*TASK GOAL*
Omit all pictures, and print word for word only the lines from the one containing "This screenshot has" through the end of the data.

*SOURCE RECORDS*
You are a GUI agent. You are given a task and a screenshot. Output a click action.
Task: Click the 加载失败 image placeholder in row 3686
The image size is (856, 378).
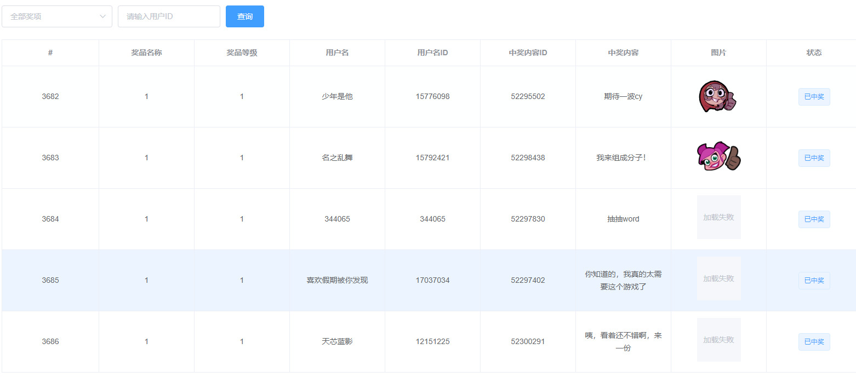click(718, 340)
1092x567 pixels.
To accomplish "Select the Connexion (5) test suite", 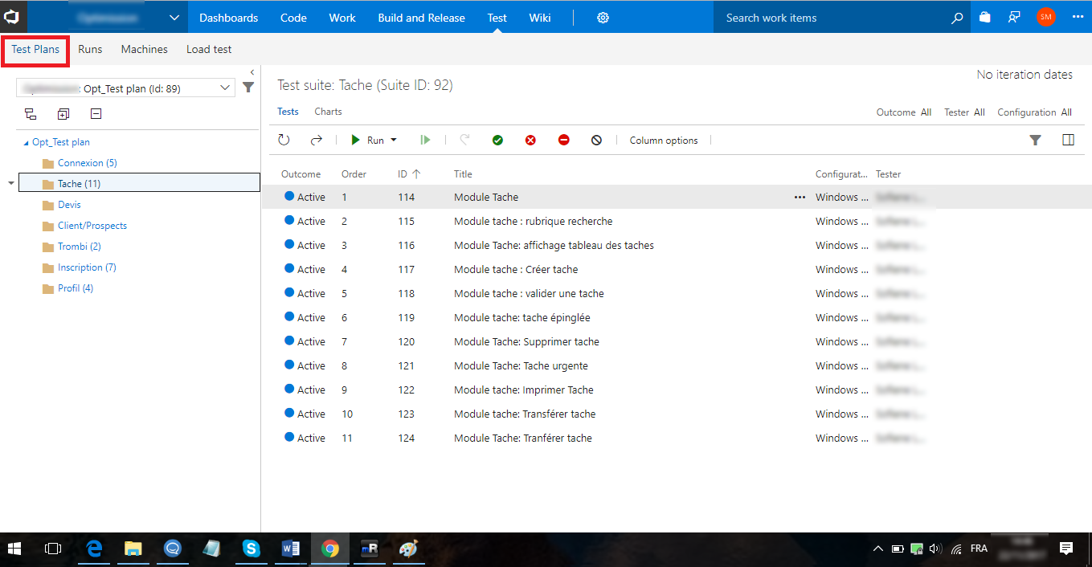I will click(87, 163).
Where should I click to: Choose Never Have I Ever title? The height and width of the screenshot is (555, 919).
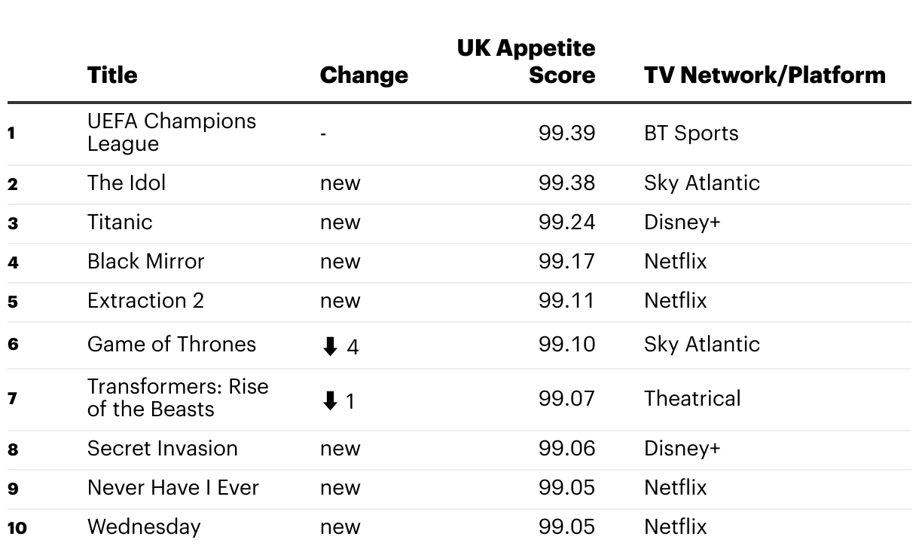pos(173,487)
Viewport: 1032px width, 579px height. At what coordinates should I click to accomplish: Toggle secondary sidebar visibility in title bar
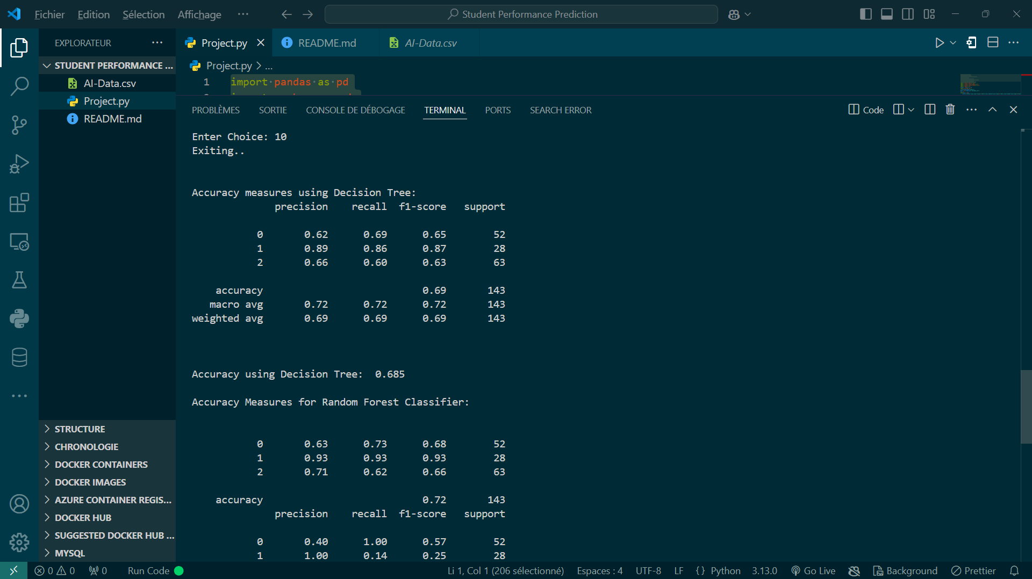click(x=908, y=15)
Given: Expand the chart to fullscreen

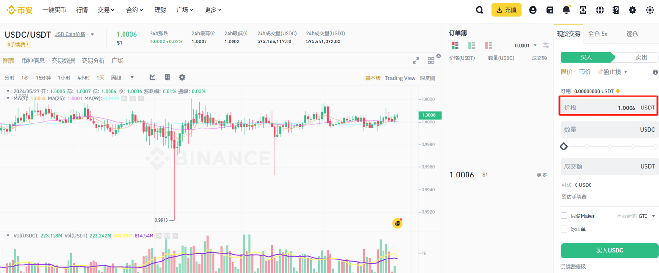Looking at the screenshot, I should [x=416, y=61].
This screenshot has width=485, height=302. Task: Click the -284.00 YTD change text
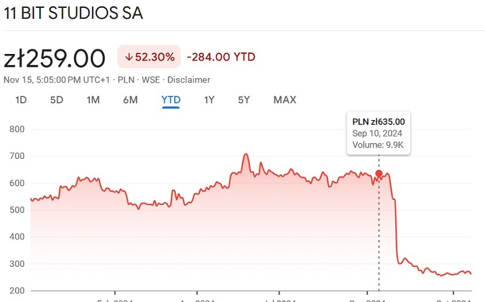click(221, 58)
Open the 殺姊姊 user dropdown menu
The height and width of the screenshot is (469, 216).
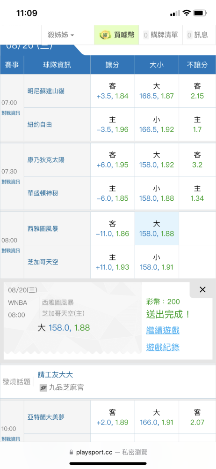tap(61, 35)
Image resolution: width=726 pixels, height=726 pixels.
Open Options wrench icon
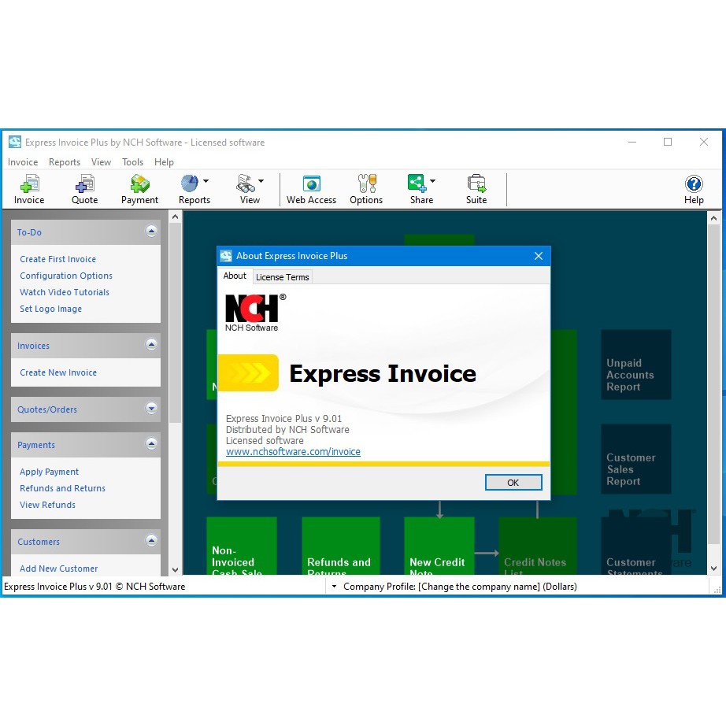coord(366,185)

*ANSWER TO THIS EXERCISE*
This screenshot has width=485, height=302. Task: Click the -284.00 YTD change text
click(221, 58)
Open the 殺姊姊 user dropdown menu
The height and width of the screenshot is (469, 216).
tap(61, 35)
Image resolution: width=726 pixels, height=726 pixels.
Open Options wrench icon
coord(366,185)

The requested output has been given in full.